Egypt should strive for a peaceful transition of power in fair elections, Foreign Minister Sergei Lavrov said Tuesday, underlining Moscow's concerns about the risk of more unrest after the ousting of Egyptian President Mohammed Morsi.
Last week's military overthrow of Morsi has already triggered fighting between his supporters and opponents across Egypt, and raised fears that members of his Muslim Brotherhood group could be driven into more radical organizations.
Russia, which sells grain to Egypt and is trying to build up its influence in the Middle East, is wary of political Islam as it struggles to quell an Islamist insurgency on its own soil.
"We support any efforts aimed at ending any manifestations of violence and confrontation, that are aimed at stabilizing the situation," Lavrov said when asked about Egypt at a news conference.
President Vladimir Putin said over the weekend that he feared Egypt could drift into civil war.
Russia has regularly expressed concern about the consequences of the Arab Spring revolts and has given crucial backing to Syrian President Bashar Assad in the uprising against his rule.

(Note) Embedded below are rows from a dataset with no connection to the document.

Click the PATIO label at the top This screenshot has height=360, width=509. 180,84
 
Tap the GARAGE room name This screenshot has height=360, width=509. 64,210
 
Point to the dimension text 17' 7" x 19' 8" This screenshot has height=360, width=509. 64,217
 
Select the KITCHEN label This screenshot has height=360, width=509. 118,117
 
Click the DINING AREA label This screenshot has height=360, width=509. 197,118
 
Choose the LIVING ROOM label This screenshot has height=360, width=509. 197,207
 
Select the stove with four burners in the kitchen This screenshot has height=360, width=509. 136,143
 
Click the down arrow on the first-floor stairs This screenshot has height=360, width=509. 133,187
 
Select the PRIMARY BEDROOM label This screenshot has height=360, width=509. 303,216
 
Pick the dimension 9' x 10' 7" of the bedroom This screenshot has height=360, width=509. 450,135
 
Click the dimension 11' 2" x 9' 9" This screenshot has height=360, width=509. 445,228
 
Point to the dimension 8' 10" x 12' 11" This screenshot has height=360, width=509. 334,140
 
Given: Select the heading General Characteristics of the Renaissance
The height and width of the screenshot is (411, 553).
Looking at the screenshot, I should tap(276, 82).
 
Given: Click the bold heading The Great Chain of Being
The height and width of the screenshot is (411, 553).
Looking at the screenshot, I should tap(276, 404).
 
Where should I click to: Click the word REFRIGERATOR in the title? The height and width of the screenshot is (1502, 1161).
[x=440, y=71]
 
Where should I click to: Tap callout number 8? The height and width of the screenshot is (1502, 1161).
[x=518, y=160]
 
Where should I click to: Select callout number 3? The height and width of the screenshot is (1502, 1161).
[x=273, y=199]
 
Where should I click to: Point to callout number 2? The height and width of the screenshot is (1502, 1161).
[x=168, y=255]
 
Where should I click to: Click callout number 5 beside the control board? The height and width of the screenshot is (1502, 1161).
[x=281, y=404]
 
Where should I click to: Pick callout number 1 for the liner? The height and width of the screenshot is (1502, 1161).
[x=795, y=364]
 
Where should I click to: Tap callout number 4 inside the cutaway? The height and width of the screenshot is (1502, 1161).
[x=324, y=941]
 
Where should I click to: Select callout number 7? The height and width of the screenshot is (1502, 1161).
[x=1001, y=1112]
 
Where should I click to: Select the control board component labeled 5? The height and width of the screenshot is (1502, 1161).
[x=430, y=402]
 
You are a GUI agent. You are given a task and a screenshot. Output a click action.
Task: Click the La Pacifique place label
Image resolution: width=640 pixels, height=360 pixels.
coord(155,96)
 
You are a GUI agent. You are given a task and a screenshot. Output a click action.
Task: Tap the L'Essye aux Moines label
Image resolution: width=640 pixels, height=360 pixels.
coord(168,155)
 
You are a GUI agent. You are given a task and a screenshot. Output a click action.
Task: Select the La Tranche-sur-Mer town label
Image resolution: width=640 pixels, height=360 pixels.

Russia's Supreme Court in 2003 banned Muslim Brotherhood as a terrorist organization, and Moscow has in the past accused the group of supporting rebels who want to create an Islamist state in Russia's largely Muslim North Caucasus.
Egypt's interim rulers issued a faster than expected timetable for elections overnight to try to drag the country out of crisis, after 51 people were killed when troops fired on a crowd supporting Morsi on Monday.